The 1 Important Thing You Should Know About Executive Orders

During his first few days as president of the United States, Donald Trump has signed 12 executive orders. Many of his executive orders have already caused controversy and raised concerns, including an order that experts say will have serious consequences to women's health and well-being internationally, as well as a proposal to create a pipeline to carry oil from Canada to the Gulf Coast, which could pollute Native American water resources.

If that weren't enough, on Jan 25, Trump signed yet another executive order to build a wall between the US and Mexico in keeping with his campaign promise. So what does this all mean? How is Trump allowed to make these demands and set these policies without going through Congress first? Well, it all goes back to understanding what an executive order truly means.

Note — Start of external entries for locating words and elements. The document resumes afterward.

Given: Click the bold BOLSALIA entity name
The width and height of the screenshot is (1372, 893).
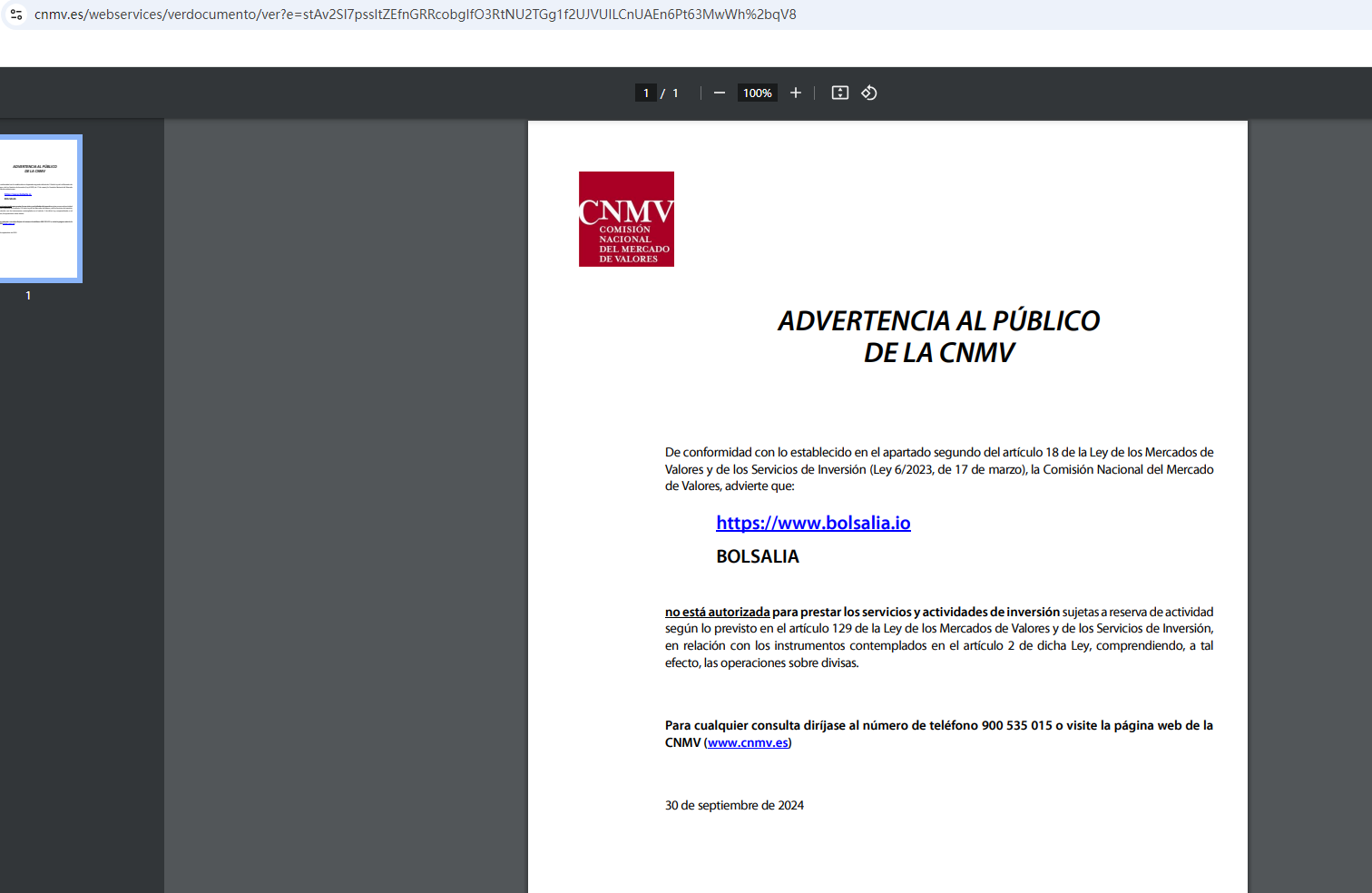Looking at the screenshot, I should pyautogui.click(x=758, y=556).
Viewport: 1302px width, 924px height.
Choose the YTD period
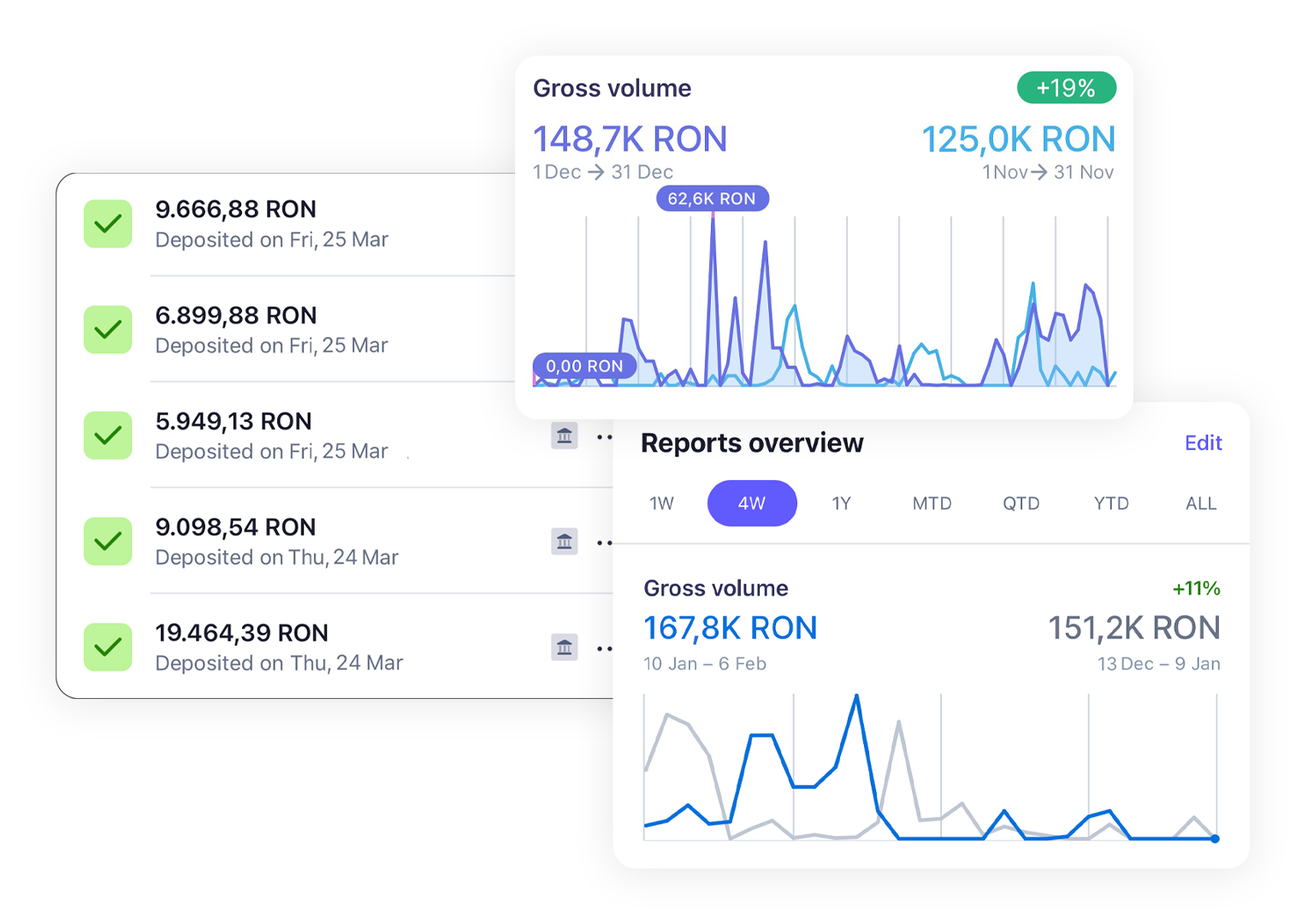tap(1111, 504)
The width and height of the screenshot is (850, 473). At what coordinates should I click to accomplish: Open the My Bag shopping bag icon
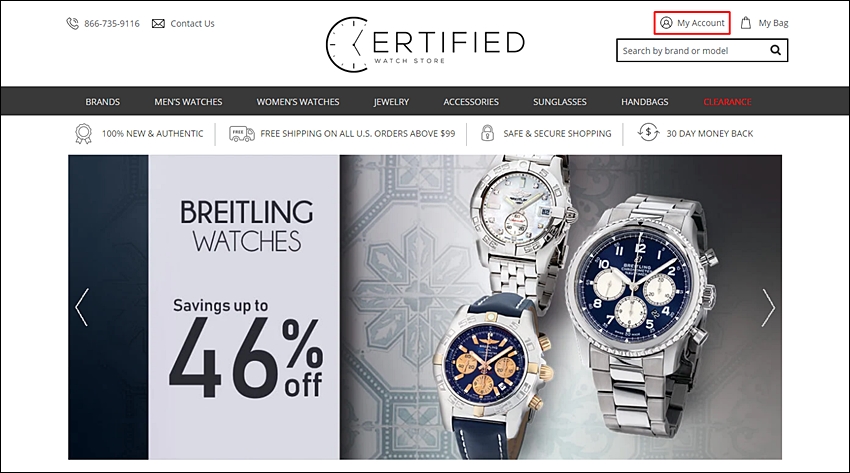coord(746,23)
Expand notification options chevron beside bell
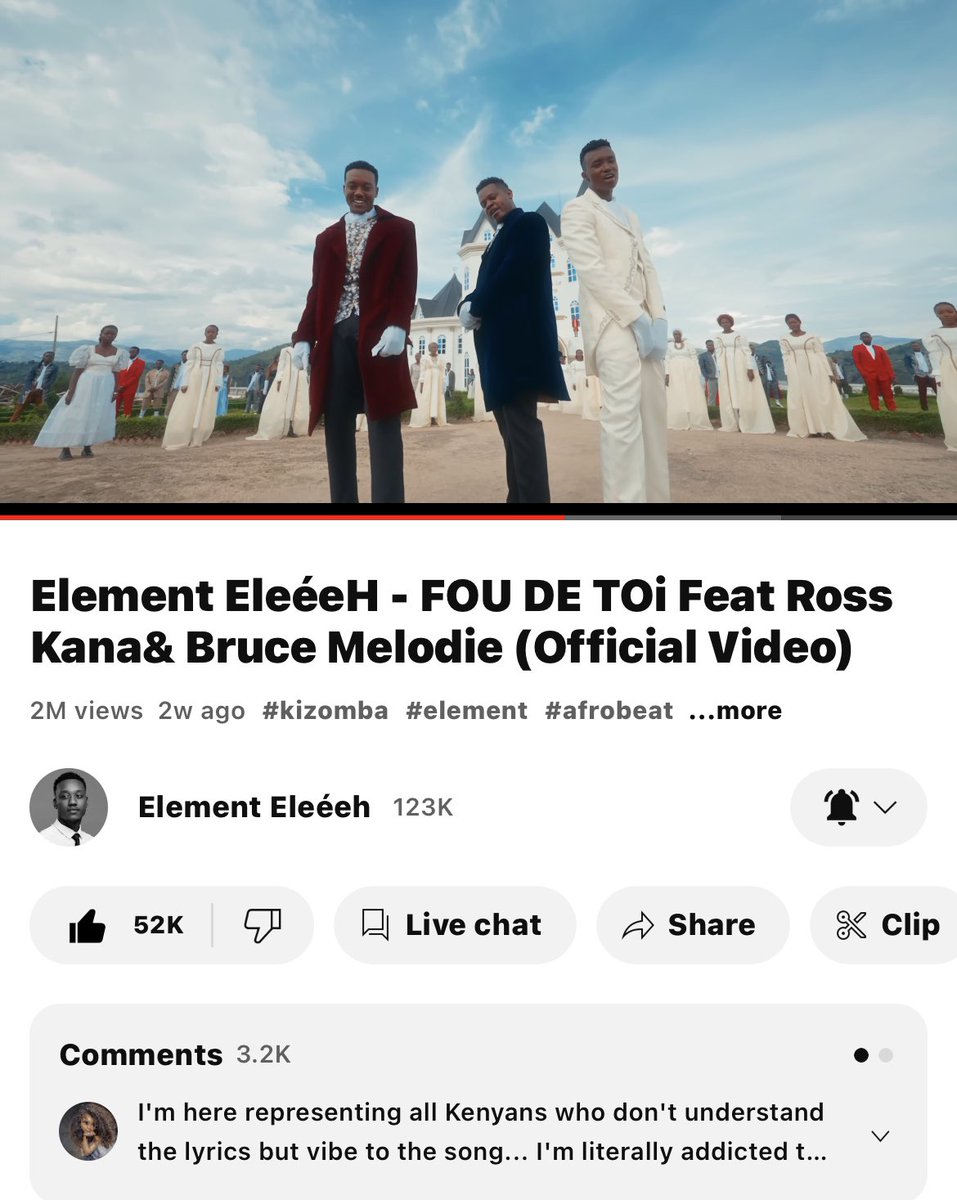The height and width of the screenshot is (1200, 957). [885, 807]
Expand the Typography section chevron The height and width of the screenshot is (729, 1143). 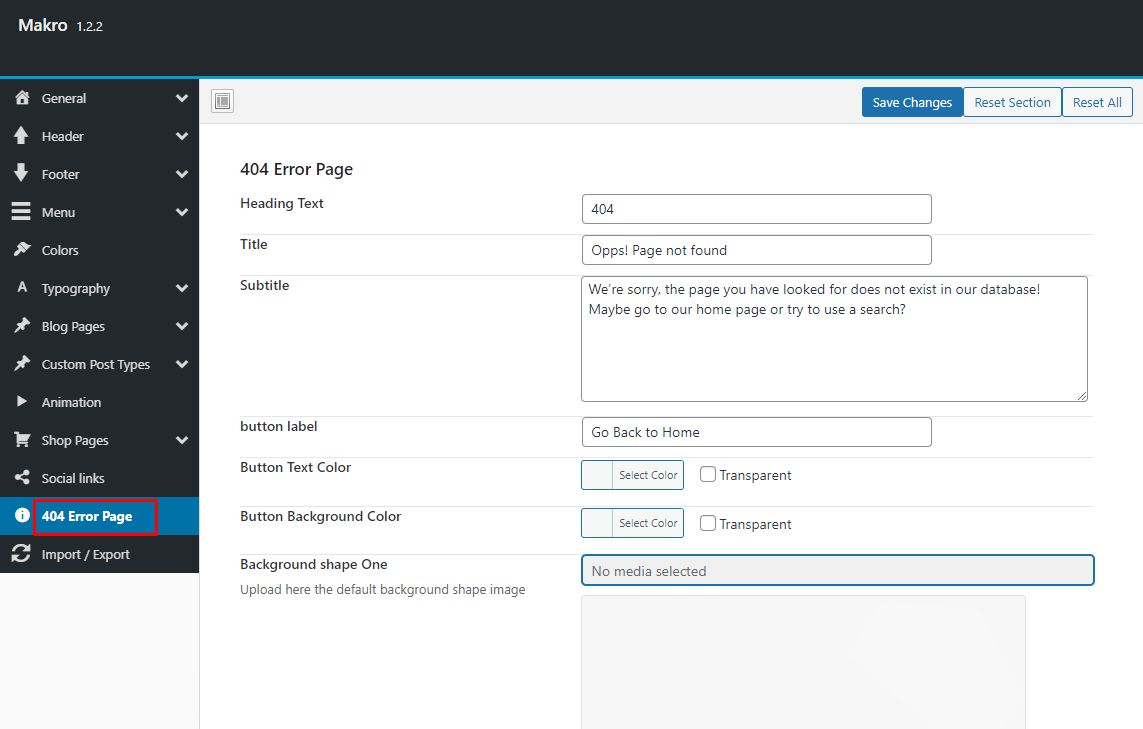(182, 289)
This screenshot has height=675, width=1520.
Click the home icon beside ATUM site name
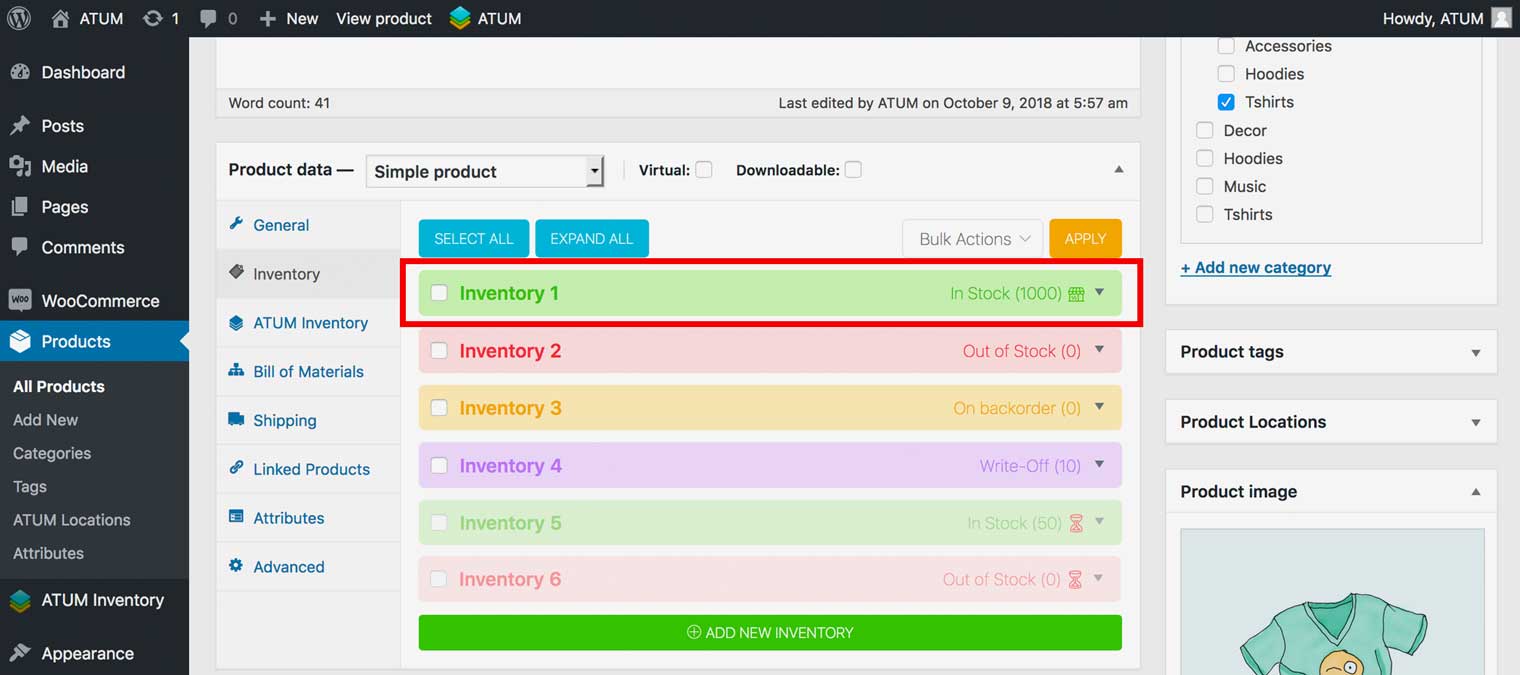point(61,18)
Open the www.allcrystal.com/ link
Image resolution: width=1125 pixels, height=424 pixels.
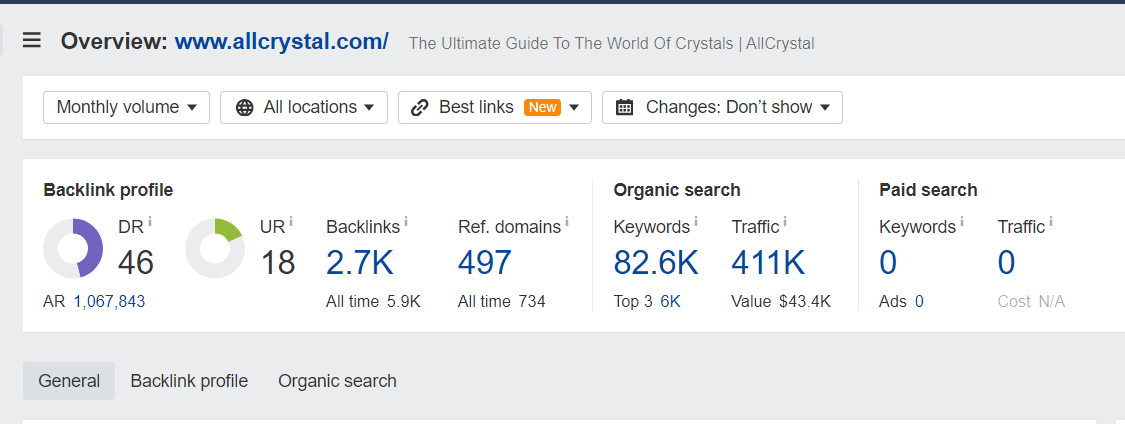coord(281,42)
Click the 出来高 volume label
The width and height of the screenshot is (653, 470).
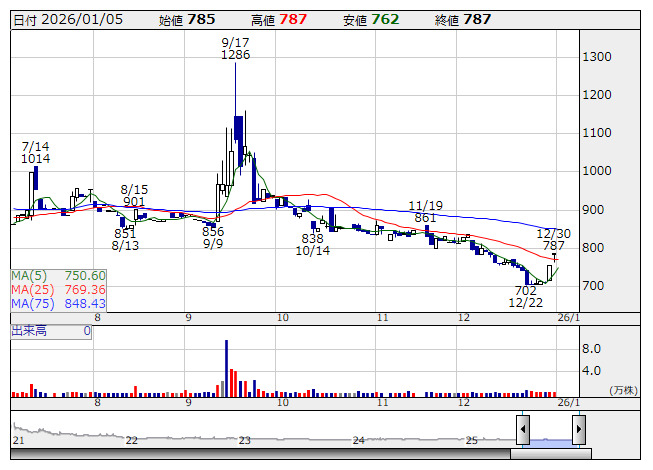30,330
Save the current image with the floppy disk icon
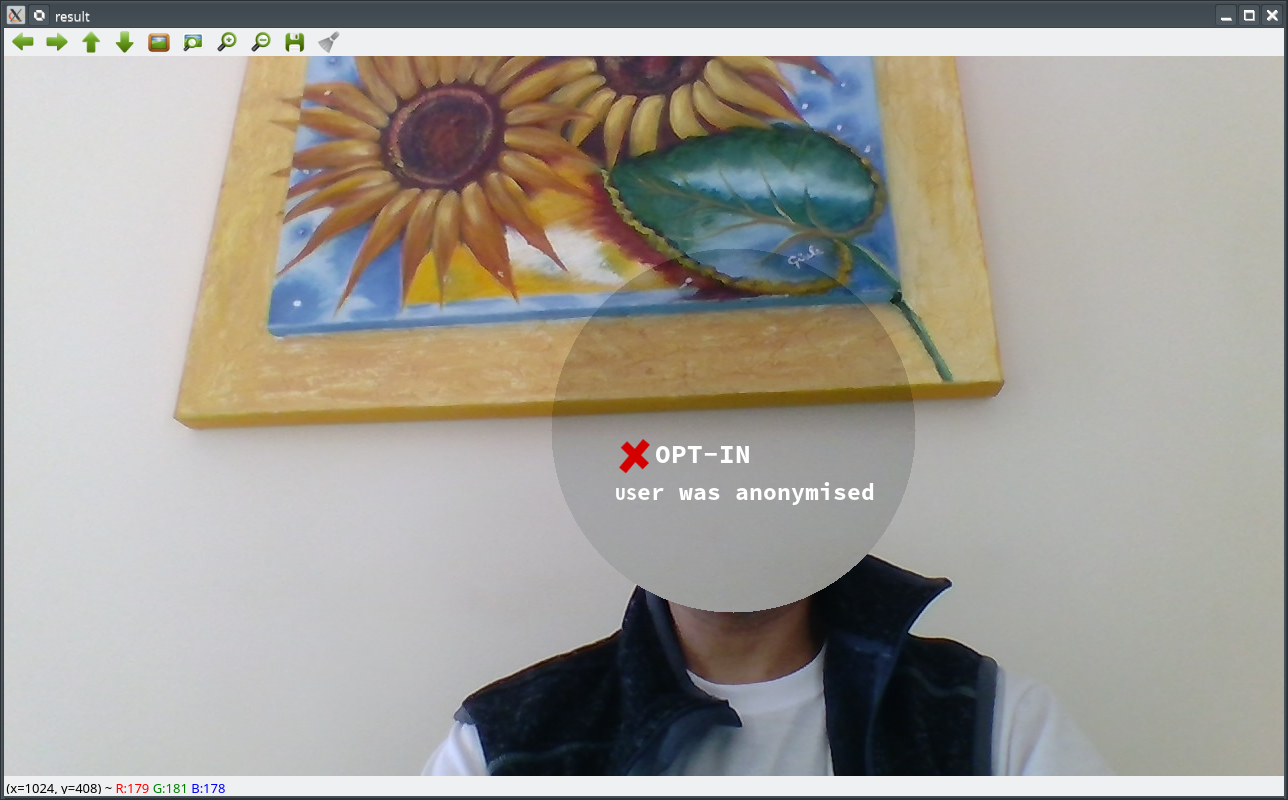Viewport: 1288px width, 800px height. pyautogui.click(x=295, y=42)
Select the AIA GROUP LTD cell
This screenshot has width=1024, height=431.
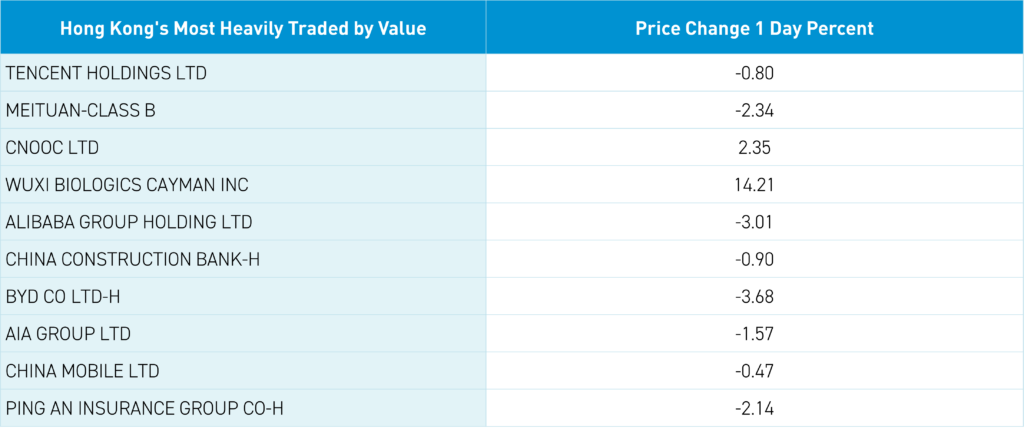68,334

Language in Article II of the Constitution grants every president in the United States "executive power," which commanders in chief throughout history have used to defend issuing such orders, which might bypass lawmakers who are resistant to them. (The Supreme Court has upheld almost every challenge to these orders.) After an executive order is signed, it becomes a legally binding declaration that must be followed by the government. Because these orders allow presidents so much autonomy, they are usually controversial — yet every single president in history has exercised their power to use them; in fact, more than 13,000 executive orders have been issued since the founding of the United States.

Executive orders can be overturned by any incoming president.

In case you're worried about how many executive orders Trump has already signed thus far, there is one thing that might make you feel better: executive orders can be overturned by any incoming president.